Flickr / CC BYSA 2.0 / Eric Salard

La plateforme compte bien profiter de la croissance du trafic mondial. Selon les prévisions de l’Association internationale du transport aérien, le nombre de passagers dans le monde va doubler entre 2023 et 2043.

« Neutralité carbone »

« Nous devons nous adapter pour accueillir ces passagers tout en poursuivant notre objectif central : la neutralité carbone en 2050 », poursuit Régis Lacote. Comment atteindre un tel but avec de telles prévisions de croissance ? L’aéroport n’a pas souhaité nous répondre directement, préférant nous renvoyer vers le site internet de la concertation publique.

Un dossier de 208 pages détaille notamment les impacts environnementaux potentiels de ce projet en termes sonores, de qualité de l’air ainsi que sur la biodiversité. Il est clairement indiqué que « l’ensemble des polluants diminuerait sensiblement par rapport à 2035 et à l’état initial de 2019 ».

====

• Explorer le contenu:
(A) Transcrivez, dans le texte d’étude, le passage qui va de « Flickr / CC » jusqu’à « la concertation publique. ».
(B) Selon le texte d’étude, pourquoi la plateforme doit-elle s’adapter ? Répondez en une à trois phrases.

Enregistrements de données
====

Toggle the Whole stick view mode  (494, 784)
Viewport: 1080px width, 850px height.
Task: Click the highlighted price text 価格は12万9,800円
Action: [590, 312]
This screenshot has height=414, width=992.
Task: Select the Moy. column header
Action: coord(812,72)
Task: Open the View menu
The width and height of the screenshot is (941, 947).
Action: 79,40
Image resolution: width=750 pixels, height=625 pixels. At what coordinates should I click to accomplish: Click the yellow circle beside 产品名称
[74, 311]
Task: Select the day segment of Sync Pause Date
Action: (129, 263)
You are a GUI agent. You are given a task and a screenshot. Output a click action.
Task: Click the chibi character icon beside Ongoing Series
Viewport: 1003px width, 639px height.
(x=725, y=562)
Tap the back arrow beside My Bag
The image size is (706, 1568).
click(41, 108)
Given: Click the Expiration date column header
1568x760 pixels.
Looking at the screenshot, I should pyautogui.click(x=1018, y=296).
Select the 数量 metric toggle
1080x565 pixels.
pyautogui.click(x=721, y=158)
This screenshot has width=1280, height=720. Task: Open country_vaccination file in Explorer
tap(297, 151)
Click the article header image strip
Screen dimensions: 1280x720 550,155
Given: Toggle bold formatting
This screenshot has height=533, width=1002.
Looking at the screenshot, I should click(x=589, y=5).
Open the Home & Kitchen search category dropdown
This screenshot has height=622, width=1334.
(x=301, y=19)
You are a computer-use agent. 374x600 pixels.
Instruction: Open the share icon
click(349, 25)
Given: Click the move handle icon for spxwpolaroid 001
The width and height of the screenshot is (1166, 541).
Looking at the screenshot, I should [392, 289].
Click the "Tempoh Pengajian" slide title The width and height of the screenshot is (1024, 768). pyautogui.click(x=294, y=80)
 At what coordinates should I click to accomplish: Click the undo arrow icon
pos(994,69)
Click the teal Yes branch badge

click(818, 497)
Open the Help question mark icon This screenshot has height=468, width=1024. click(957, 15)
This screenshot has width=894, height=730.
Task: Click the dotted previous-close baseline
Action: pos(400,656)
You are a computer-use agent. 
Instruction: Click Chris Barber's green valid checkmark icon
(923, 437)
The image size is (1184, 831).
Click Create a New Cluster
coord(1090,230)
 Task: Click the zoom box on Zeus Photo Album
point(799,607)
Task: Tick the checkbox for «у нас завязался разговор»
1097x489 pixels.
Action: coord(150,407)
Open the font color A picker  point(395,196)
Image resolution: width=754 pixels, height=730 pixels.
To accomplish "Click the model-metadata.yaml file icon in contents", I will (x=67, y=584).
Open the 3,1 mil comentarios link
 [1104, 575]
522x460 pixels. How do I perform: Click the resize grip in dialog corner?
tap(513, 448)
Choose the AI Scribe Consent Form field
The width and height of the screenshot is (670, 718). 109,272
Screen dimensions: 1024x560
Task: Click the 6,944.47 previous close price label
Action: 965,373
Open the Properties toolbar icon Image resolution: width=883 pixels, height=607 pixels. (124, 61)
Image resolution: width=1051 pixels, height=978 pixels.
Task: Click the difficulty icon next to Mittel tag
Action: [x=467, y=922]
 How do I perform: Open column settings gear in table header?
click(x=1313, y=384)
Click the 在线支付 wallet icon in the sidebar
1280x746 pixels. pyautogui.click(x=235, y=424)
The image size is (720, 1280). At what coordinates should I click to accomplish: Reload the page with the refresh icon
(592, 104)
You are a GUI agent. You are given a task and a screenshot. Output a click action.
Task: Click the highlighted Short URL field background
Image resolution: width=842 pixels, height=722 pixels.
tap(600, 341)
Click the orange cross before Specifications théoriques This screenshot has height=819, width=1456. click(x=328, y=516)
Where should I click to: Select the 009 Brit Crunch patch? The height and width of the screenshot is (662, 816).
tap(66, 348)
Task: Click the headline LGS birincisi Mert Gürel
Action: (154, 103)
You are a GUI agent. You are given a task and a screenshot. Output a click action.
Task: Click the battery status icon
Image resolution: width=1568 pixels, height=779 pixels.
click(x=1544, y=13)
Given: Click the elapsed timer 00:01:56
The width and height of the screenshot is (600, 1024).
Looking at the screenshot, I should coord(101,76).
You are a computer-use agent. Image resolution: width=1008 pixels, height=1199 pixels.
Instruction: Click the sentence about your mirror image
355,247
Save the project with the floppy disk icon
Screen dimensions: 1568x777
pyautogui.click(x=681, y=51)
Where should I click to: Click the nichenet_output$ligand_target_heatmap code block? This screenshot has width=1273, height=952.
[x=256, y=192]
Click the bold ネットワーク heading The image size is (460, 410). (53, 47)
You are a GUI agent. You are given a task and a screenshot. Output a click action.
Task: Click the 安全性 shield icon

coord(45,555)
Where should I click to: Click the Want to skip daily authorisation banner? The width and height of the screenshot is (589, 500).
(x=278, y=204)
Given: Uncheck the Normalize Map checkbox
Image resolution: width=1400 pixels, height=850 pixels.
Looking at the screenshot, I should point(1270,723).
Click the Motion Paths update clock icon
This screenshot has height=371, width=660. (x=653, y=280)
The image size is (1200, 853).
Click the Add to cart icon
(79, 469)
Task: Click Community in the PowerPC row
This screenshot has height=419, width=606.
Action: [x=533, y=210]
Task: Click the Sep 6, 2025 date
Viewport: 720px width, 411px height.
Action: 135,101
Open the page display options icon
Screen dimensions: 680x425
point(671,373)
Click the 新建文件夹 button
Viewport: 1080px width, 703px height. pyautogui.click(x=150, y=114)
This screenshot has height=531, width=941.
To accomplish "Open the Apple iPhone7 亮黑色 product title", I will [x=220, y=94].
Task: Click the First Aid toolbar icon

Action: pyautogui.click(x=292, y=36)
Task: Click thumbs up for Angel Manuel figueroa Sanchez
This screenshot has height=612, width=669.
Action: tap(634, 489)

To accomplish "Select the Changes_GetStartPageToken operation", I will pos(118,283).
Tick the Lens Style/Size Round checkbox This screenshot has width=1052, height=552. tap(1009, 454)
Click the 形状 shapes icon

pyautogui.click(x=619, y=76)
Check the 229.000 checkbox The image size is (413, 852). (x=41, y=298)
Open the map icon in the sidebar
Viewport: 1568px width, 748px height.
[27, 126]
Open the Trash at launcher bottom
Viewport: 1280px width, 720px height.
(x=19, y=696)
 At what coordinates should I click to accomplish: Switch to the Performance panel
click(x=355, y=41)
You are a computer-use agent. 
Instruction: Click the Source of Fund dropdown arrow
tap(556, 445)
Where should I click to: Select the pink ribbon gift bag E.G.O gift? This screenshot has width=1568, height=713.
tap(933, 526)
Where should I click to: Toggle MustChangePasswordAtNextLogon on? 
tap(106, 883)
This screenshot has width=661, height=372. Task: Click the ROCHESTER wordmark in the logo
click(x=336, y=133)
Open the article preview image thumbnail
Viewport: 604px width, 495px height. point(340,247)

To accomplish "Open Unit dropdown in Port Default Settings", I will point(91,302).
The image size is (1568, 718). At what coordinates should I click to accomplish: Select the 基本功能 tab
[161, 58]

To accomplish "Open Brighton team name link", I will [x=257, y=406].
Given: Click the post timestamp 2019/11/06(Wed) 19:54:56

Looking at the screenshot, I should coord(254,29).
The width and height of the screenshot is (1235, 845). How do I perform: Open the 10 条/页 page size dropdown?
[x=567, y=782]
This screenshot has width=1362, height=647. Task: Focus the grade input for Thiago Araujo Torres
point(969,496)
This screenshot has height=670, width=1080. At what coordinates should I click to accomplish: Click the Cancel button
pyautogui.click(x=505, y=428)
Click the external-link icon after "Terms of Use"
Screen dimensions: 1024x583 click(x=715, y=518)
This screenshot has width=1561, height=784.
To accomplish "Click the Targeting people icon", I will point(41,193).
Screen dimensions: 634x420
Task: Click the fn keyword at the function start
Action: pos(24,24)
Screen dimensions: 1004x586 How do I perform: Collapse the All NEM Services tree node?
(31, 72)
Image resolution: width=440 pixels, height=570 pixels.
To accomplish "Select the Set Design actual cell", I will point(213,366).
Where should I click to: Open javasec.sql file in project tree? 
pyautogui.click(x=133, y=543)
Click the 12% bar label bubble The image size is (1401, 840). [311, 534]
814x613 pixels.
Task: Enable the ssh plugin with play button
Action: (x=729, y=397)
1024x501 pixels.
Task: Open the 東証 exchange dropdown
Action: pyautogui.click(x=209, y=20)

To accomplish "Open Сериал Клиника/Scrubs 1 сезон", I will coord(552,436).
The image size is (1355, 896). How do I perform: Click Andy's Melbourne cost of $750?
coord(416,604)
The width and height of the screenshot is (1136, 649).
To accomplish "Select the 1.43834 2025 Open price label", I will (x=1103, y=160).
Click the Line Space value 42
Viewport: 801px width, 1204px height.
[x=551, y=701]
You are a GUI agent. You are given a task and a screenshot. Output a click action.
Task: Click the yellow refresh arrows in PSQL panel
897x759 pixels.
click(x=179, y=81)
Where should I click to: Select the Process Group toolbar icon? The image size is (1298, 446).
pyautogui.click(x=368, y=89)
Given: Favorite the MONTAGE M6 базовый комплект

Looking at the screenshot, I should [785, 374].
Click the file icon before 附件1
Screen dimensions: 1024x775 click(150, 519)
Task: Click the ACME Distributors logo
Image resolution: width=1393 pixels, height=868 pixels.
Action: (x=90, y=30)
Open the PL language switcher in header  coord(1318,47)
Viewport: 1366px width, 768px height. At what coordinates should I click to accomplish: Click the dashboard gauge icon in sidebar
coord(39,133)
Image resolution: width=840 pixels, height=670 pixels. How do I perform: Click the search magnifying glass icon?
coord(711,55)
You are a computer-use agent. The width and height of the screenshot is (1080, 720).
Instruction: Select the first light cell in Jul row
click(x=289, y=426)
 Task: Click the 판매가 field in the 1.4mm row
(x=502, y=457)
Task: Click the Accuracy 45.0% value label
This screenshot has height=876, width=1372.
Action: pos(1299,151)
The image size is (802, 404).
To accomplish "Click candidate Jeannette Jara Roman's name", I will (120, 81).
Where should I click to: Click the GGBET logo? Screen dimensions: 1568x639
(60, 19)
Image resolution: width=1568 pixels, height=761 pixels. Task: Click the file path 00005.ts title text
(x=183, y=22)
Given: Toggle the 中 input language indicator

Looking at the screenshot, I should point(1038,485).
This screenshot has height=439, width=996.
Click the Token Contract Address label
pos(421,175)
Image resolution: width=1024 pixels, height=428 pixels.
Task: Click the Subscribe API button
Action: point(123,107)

====

• Réponses attendues:
(A)
Flickr / CC BYSA 2.0 / Eric Salard

La plateforme compte bien profiter de la croissance du trafic mondial. Selon les prévisions de l’Association internationale du transport aérien, le nombre de passagers dans le monde va doubler entre 2023 et 2043.

« Neutralité carbone »

« Nous devons nous adapter pour accueillir ces passagers tout en poursuivant notre objectif central : la neutralité carbone en 2050 », poursuit Régis Lacote. Comment atteindre un tel but avec de telles prévisions de croissance ? L’aéroport n’a pas souhaité nous répondre directement, préférant nous renvoyer vers le site internet de la concertation publique.

(B) Elle doit s’adapter pour accueillir davantage de passagers. Selon les prévisions de l’Association internationale du transport aérien, le nombre de passagers dans le monde va doubler entre 2023 et 2043.